### TASK INSTRUCTIONS
For each line below that contains the string "column", copy that line.

### INPUT RECORDS
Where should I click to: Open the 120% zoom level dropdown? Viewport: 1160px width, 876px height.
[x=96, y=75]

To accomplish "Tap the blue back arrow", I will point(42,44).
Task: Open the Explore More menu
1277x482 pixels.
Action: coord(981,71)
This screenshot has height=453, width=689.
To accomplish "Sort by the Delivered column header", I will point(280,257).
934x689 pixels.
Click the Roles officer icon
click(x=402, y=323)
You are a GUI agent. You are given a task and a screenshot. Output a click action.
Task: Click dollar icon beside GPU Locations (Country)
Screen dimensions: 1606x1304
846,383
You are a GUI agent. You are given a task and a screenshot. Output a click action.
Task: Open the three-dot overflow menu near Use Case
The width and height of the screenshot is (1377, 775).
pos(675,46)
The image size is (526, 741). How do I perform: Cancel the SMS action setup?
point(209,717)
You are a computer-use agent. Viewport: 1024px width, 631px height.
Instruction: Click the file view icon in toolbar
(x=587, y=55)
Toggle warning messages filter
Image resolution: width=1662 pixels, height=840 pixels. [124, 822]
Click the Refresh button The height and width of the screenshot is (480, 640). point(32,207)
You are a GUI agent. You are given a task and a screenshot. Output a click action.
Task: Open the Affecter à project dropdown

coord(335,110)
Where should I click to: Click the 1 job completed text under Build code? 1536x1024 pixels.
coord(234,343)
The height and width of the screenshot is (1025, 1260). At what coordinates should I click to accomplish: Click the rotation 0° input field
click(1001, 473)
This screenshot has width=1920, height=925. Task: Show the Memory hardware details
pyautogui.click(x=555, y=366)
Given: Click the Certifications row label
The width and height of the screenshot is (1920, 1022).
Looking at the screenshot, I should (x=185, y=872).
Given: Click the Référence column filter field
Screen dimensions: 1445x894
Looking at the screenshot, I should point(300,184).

### RESPONSE TO THIS EXERCISE
To accomplish "Sort by the Delivered column header", I will point(280,257).
Given: Click the Référence column filter field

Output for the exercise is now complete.